BACKGROUND ART Canned or bottled tea drinks as well as instant tea are produced in industrial scale by hot water extraction of tea leaves, and the producers face a problem in disposing of the spent tea leaves after the extraction. The spent tea leaves are mostly treated as industrial waste, and the producers have to pay for this disposal, so there is a need for a process to reduce the amount of the spent tea leaves.
US-A-5 196 214 describes a process for the preparation of tea extracts from spent tea residues comprising hydrolysis with cellulase derived from the fungus Trichoderma reesei or T. viride, particularly Celluclast® (product of Novo Nordisk A/S). In contrast, US-A-4 483 876 describes an enzymatic treatment of tea leaves before the hot water extraction. The enzyme used is described as SPSase derived from Aspergillus aculeatus.
We have found that cellulase is not very effective in reducing the amount of spent tea leaves, and it is the object of this invention to provide a more effective process of reducing the amount of spent leaves.
DETAILED DESCRIPTION OF THE INVENTION Spent tea leaves The process of the invention is applicable to any kind of spent tea leaves from hot aqueous extraction. Examples are spent leaves of Oolong tea, black tea and green tea, used in the production of canned or bottled tea drinks or instant tea. The spent tea leaves may be treated directly in wet condition, or they may be dried and optionally ground before the treatment. The process of the invention is particularly applicable in situations where it is desired to reduce the amount of wet leaves before disposal. The separated
liquid after the treatment may be used in the production of canned or bottled tea drinks or instant tea, thus increasing the yield, or it may be discarded.
β-glucanase The enzyme used in the process of the invention is a β-glucanase (EC
3.2.1.6), also called endo-1 ,3(4)-β- glucanase.
Many microbially produced enzyme preparation contain β-glucanase together with other carbohydrases such as arabanase, cellulase, xylanase and other hemi-cellulase activities. Such mixed enzyme preparation can be used in the process of the invention.

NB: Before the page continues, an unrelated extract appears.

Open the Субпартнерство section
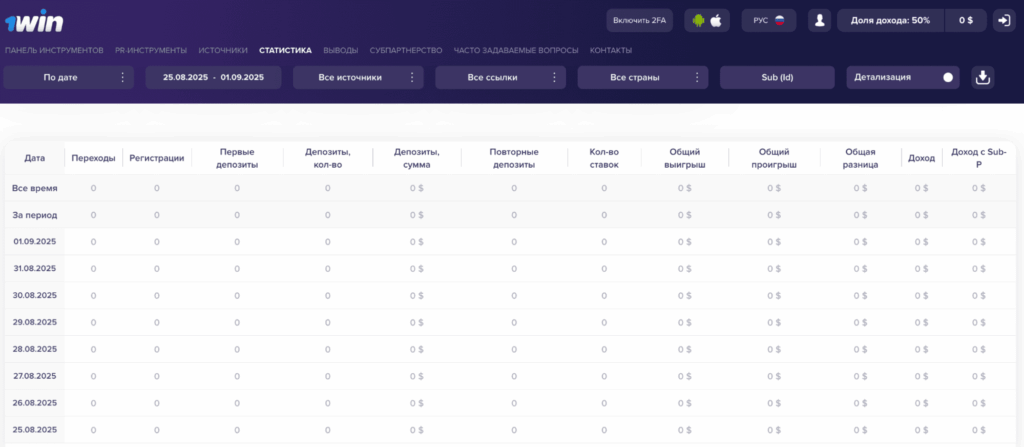The width and height of the screenshot is (1024, 447). coord(405,50)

Some preferred microbial β-glucanase preparations are derived from the following sources:
Aspergillus, particularly A. niger (available as Finizym® from Novo Nordisk) and A. aculeatus (available as Viscozyme® from Novo Nordisk). Humicola, particularly H. insolens (available as Ultraflo™ from Novo
Nordisk).
Bacillus, particularly B. subtilis (available as Cereflo® from Novo Nordisk). β-glucanase from Aspergillus aculeatus (Viscozyme) is particularly preferred as this enzyme is particularly effective.
Process conditions
Wet spent tea leaves typically contain 20-35 dry substance; water is conveniently added to obtain a suitable consistency before the addition of enzyme, and the enzyme treatment may be carried out by incubating the spent tea leaves at a dry substance content of 2-20% (particularly 5-10%) by weight.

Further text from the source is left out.